Monday, December 23, 2019

One Down, Billions To Go

I was almost starting to doubt whether my air pistol had enough chooch to take down a squirrel.

Yup, it has enough chooch. And speaking of putting holes in things, you can see just below and to the left of the squirrel is a squirrel hole dug in my lawn. It's almost like there's some sort of connection to why this squirrel met an unfortunate end.

Also apparently I need to pick some weeds out of my retaining wall. Guess I'll add that to the list.

Saturday, December 21, 2019

The Point of No Return

I suppose it's a bit too late to reconsider demolishing the hantavirus shed.

Now I just have to get rid of the debris and plan what I want to replace it with. Maybe a garden shed for my lawn and garden stuff, maybe a bike shed for my bicycles and tools, maybe a kinky sex dungeon shed full of bondage furniture... The possibilities are truly endless!

The slab/foundation is crap so it'll have to be broken up and disposed of at some point, but for now it's acting as a bit of a retaining wall for the garden so I'm going to just leave it be.

Friday, December 20, 2019

And So Winter Vacation Begins

Time to not wear pants for 16 consecutive days!

(Just kidding I'll probably have to run errands a bunch for the projects I'm going to be doing)

Sunday, December 15, 2019

Shave and a Haircut

It cost more than two bits but I finally got around to getting my palm tree trimmed up.
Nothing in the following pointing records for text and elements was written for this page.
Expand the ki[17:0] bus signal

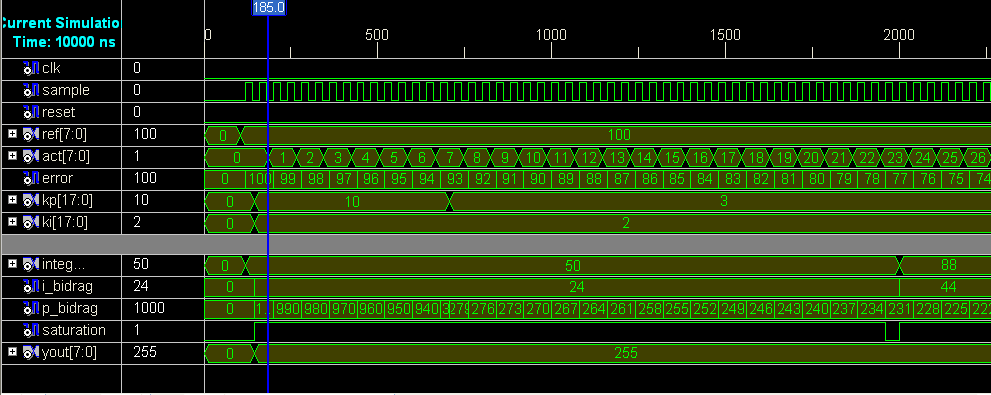[x=12, y=222]
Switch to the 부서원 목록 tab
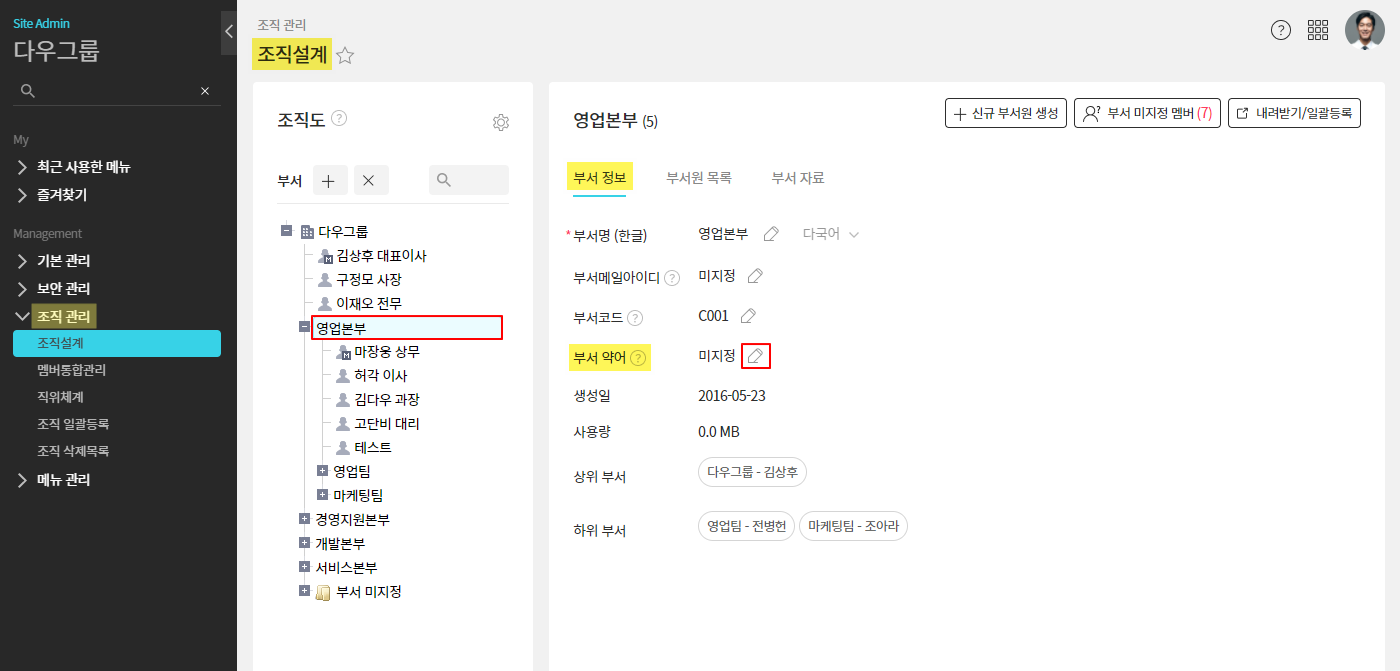The width and height of the screenshot is (1400, 671). click(x=699, y=178)
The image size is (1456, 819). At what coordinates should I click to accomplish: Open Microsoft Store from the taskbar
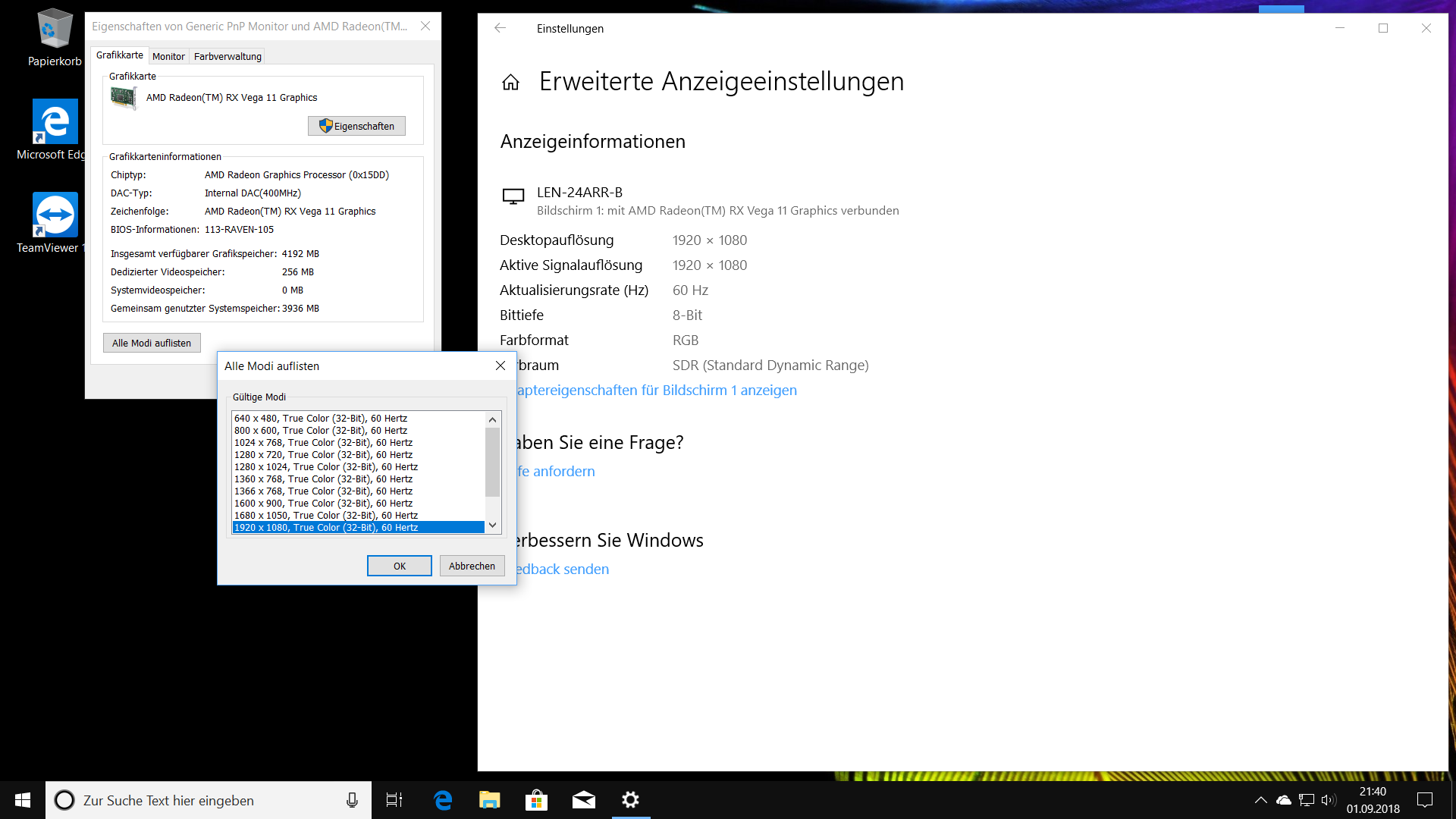click(x=537, y=800)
It was a bit shaggy when I moved in and wasn't getting any less so for me ignoring it, so I called up a tree service a little before lunch, and by a little bit after lunch the guy came out and gave me an estimate. We discussed scheduling a little bit and since the city trash/recycling/composting pickup was Monday we settled on doing the trim that very day.

I wanted to get the trimming done before winter really set in as the seed pods were going to start ripening any day now and the hail of tiny annoying seeds last winter was an awful struggle to have to deal with.
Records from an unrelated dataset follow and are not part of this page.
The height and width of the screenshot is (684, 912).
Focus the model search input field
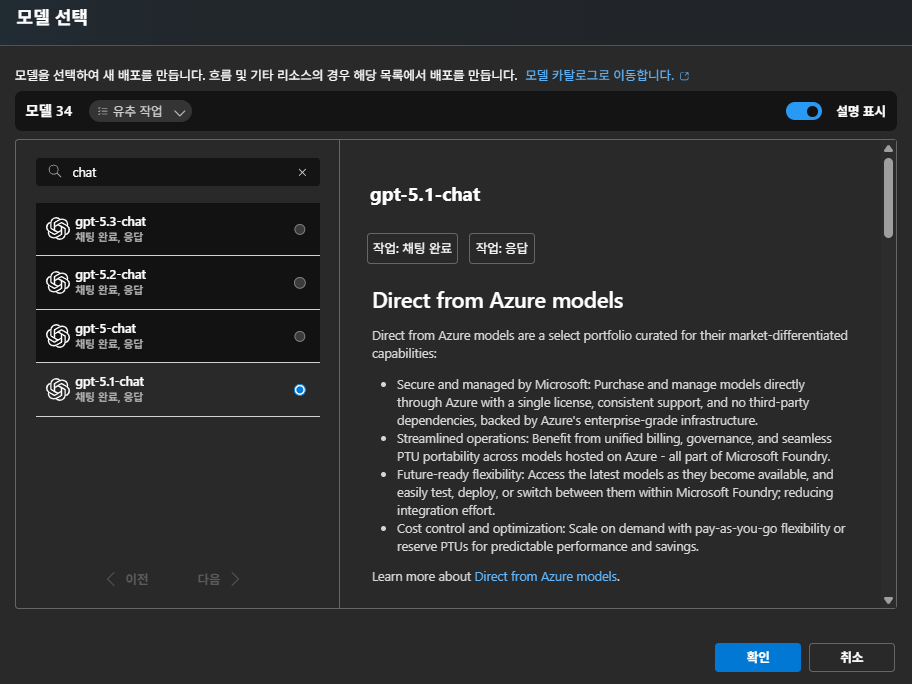point(180,172)
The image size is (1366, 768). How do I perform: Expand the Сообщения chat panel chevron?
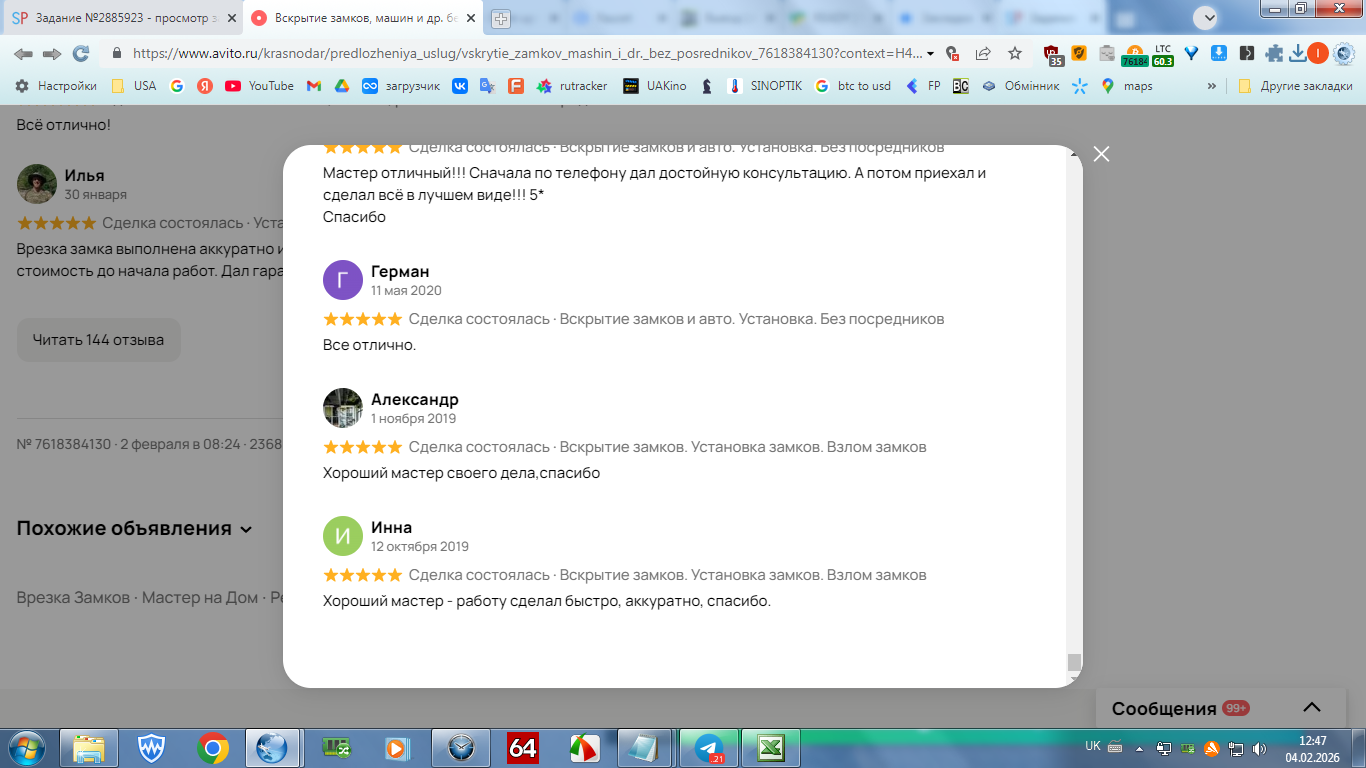tap(1312, 707)
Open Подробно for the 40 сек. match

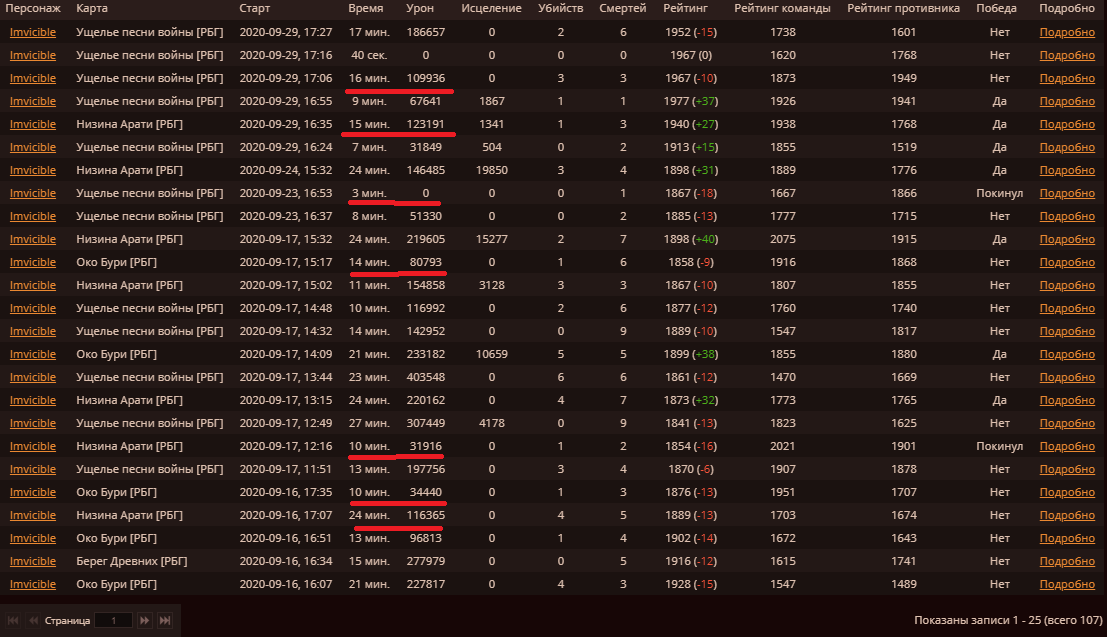tap(1067, 55)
In all I'm really happy with how things turned out. The price was in line with my expectations (and a lot lower than Tyler had me believing it might cost) and the result looks a lot better than the shaggy brown mop that used to be up there.

Tuesday, December 10, 2019

Into the Second Dimension

When you simply need things to be flatter than flat, only one tool will do the job.

It's high time I got me some power sanding equipment, and there's really no replacement for a belt sander. Finish sanding is easy enough to do by hand, so I still view orbital and detail sanders as the tools of the lazy, but when you need to move a lot of wood quickly, getting some electrons to sweat for you is the way to go.

While I usually err on the side of "buy cheap, then replace with fancy when it breaks", I've already melted a few belt sanders in my day (oh, the painful memories of that peach fence) so I figured I should just cut to the chase on this one.

Of course, buying a $150 belt sander is a lot easier when you get the $50 refurb version...

Sunday, December 8, 2019

Don't Fence Me In

So after a few windy days the fence gate in the side yard was not in the best shape. The hinge side on the fence post was doing fine but the latch side attached to the garage was in the process of not being attached anymore.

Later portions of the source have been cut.